Endangered Words
Doesn’t is already extinct in Youngstown, Ohio. It happened around 1976, as near as English majors can tell. The story goes that it was used for the last time at the Crystal Tavern in Fosterville when someone exclaimed “This is the best damned pizza I ever had, and anyone who doesn’t think so is a moron!”
Whereupon a man, just off his shift from the mill, yelled “don’t!”
The pizza enthusiast looked around and said, “Huh?”
“Anyone who DON’T think so is a moron.”
Doesn’t and saw have been added to the Endangered Words list. Poachers are killing them at an astounding rate. I fear that soon we’ll never hear them used again. Though there are those who truly care and try to keep these words alive by using them as they were intended, generations to come will probably never say them. They will never know the joy of having doesn’t and saw roll off their tongues in a proper sentence.
Oh, saw will still be around, but only as a noun. Like the black-footed ferret, also on the endangered list, the word will remain, but not as the animal itself. When all the ferrets are gone, we will still have the verb ferret, as in “an active and persistent searcher.” Likewise, we will still have the noun saw, as in “a hand or power tool used to cut hard material.”
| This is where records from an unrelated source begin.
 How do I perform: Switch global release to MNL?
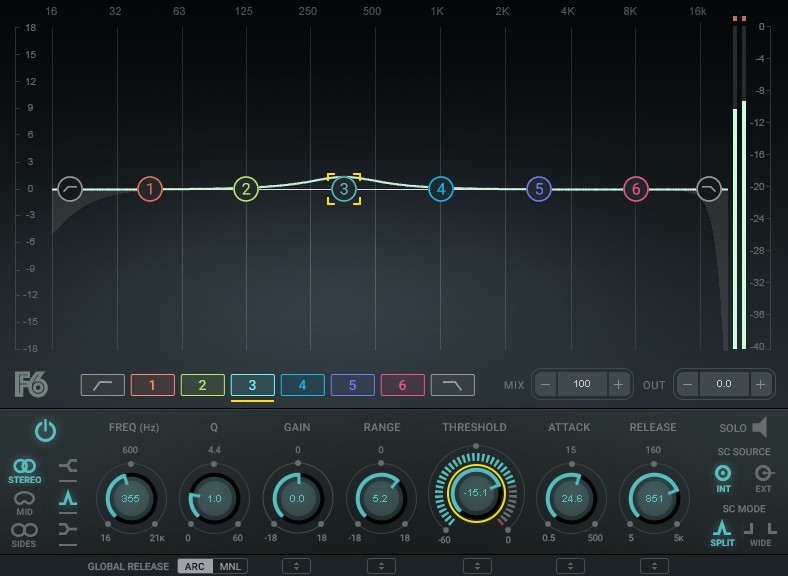coord(229,566)
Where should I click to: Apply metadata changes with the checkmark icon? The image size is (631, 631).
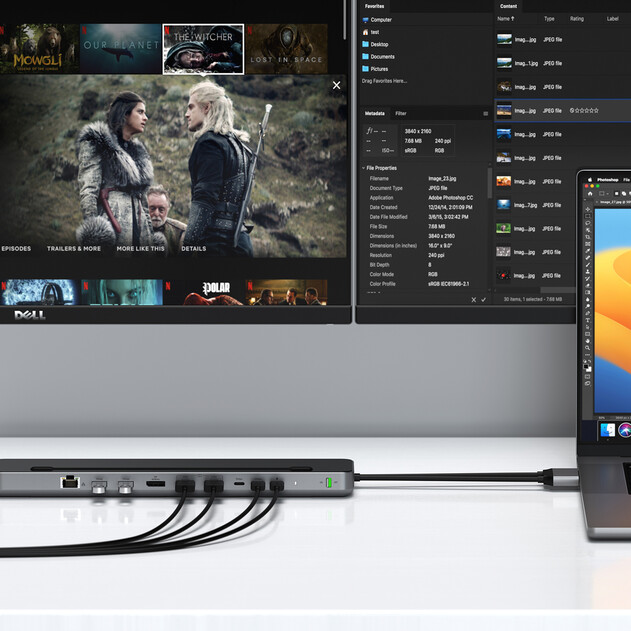[484, 299]
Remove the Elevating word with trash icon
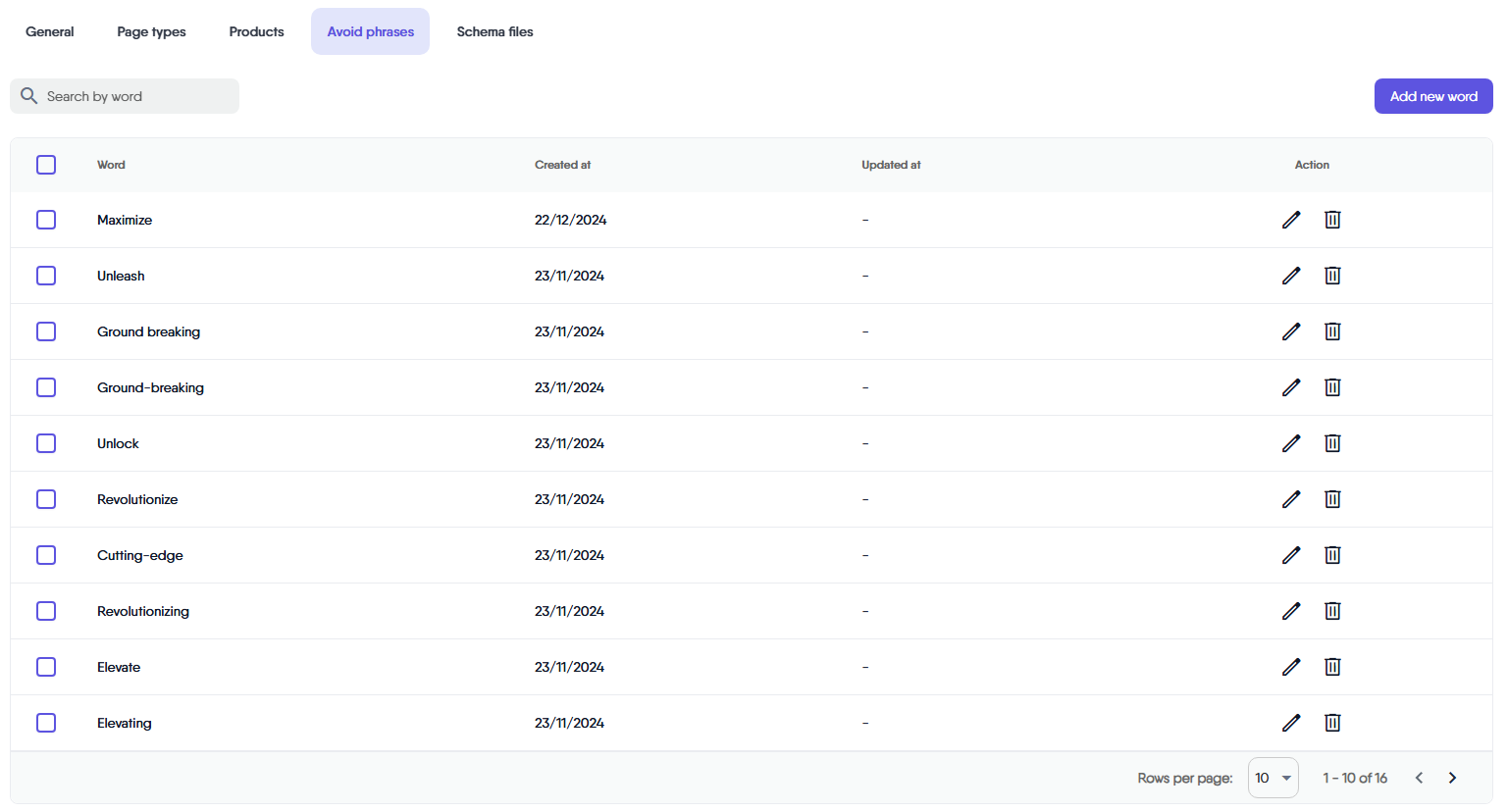 [x=1332, y=723]
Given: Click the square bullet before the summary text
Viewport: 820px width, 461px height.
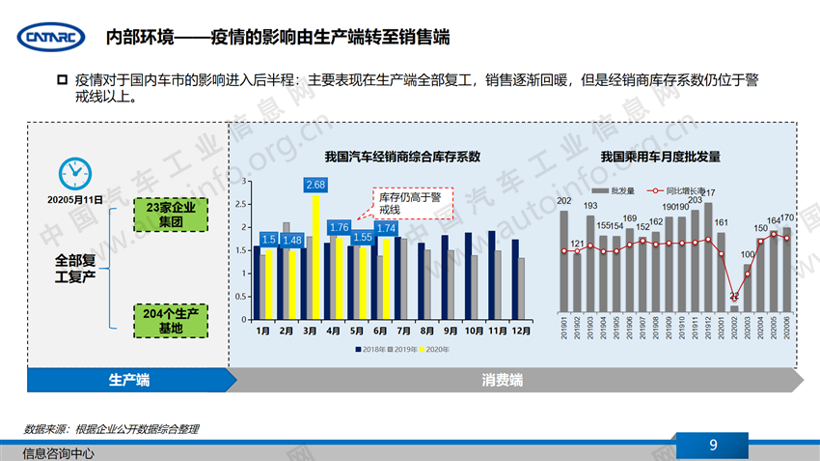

People have been introducing invasive species like don’t and seen into our language, choking native words out of existence, for many years now. Even educated people are killing them, without realizing the affect it has on those around them, not to mention future generations. For example, your boss may say, “He don’t know exactly when the fax will be sent. I seen on my email that it’ll probably come between 4 and 5 today.” It’s like a ripple in a polluted pond.
Those of us who are saddened by the slow death of saw and doesn’t daydream of wearing T-Shirts that say I am correcting your grammar in my head as you speak. But to actually wear one would be rude. We shouldn’t correct a superior while he’s talking, as that could be construed as insubordination, or worse, intelligence in a minion, totally upsetting the social order throughout the workplace.
Young people of the future will say, “We seen a movie about the Western Lowland Gorilla. It don’t exist no more!” Parents will beam with pride thinking how attentive their children are at school. (Any is on the Merely Vulnerable list because it’s slowly being choked out by no.)
A crucial piece of civilization dies every time a perfectly good word is culled from the language, never to be used again. Don’t get me wrong, there is a time for seen and don’t and no to be used incorrectly. Writers know that alterations in speech help to define characters in stories … just read anything by Cormac McCarthy. And song lyrics are made richer using invasive words. I mean, it wouldn’t sound right to hear, “I can’t get any satisfaction.”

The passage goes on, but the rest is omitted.